++++ SUPPLIED RECORDS ++++
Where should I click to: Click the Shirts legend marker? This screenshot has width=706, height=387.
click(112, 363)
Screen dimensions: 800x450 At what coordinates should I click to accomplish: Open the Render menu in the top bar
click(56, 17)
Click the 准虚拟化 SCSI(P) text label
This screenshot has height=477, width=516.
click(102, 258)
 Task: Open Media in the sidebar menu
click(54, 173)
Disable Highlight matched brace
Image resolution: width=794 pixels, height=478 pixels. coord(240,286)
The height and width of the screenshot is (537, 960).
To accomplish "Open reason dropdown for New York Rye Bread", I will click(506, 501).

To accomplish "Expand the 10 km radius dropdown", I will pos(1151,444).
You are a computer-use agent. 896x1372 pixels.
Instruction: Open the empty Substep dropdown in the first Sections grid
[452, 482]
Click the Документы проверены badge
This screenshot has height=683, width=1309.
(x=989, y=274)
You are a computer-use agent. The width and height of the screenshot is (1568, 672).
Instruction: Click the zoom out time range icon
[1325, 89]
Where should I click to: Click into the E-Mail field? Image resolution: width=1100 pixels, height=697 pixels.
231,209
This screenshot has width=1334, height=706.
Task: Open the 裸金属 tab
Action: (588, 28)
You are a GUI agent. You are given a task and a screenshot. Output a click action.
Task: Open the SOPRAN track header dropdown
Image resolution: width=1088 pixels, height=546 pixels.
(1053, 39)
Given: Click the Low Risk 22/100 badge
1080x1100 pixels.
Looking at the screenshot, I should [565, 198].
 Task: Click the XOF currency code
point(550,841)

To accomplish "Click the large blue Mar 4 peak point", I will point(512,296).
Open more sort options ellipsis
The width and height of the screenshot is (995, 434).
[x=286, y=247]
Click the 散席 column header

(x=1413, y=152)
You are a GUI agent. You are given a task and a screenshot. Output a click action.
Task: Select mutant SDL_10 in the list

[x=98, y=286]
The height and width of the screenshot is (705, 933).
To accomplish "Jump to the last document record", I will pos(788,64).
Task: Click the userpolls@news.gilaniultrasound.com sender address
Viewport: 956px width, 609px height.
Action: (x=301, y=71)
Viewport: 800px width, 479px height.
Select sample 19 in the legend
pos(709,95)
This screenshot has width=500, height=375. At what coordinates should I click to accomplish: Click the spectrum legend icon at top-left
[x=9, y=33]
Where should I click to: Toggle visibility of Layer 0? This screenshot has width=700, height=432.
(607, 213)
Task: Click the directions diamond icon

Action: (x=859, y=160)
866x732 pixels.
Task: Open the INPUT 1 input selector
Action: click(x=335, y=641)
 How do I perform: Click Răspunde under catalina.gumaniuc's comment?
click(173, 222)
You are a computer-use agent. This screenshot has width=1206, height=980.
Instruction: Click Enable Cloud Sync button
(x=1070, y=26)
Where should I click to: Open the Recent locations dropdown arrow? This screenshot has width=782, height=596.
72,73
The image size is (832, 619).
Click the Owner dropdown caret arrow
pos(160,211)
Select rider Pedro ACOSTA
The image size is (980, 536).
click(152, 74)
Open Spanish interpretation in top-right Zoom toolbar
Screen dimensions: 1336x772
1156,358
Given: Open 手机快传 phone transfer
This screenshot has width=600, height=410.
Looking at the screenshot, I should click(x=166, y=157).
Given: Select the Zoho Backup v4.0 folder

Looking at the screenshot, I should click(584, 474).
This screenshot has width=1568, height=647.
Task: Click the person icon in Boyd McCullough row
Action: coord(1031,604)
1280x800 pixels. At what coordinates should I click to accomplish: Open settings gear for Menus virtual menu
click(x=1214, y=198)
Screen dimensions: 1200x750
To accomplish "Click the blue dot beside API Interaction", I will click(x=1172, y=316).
++++
● **WORK ITEM**: Give back exactly the lines from the one that contains "Where should I click to: Toggle" to the end of the data above, both of those lines included.

● **TASK SOLUTION**:
Where should I click to: Toggle visibility of Layer 0? This screenshot has width=700, height=432.
(607, 213)
Task: Click the directions diamond icon

Action: (x=859, y=160)
866x732 pixels.
Task: Open the INPUT 1 input selector
Action: click(x=335, y=641)
 How do I perform: Click Răspunde under catalina.gumaniuc's comment?
click(173, 222)
You are a computer-use agent. This screenshot has width=1206, height=980.
Instruction: Click Enable Cloud Sync button
(x=1070, y=26)
Where should I click to: Open the Recent locations dropdown arrow? This screenshot has width=782, height=596.
72,73
The image size is (832, 619).
Click the Owner dropdown caret arrow
pos(160,211)
Select rider Pedro ACOSTA
The image size is (980, 536).
click(152, 74)
Open Spanish interpretation in top-right Zoom toolbar
Screen dimensions: 1336x772
1156,358
Given: Open 手机快传 phone transfer
This screenshot has width=600, height=410.
Looking at the screenshot, I should click(x=166, y=157).
Given: Select the Zoho Backup v4.0 folder

Looking at the screenshot, I should click(584, 474).
This screenshot has width=1568, height=647.
Task: Click the person icon in Boyd McCullough row
Action: coord(1031,604)
1280x800 pixels. At what coordinates should I click to accomplish: Open settings gear for Menus virtual menu
click(x=1214, y=198)
Screen dimensions: 1200x750
To accomplish "Click the blue dot beside API Interaction", I will click(x=1172, y=316).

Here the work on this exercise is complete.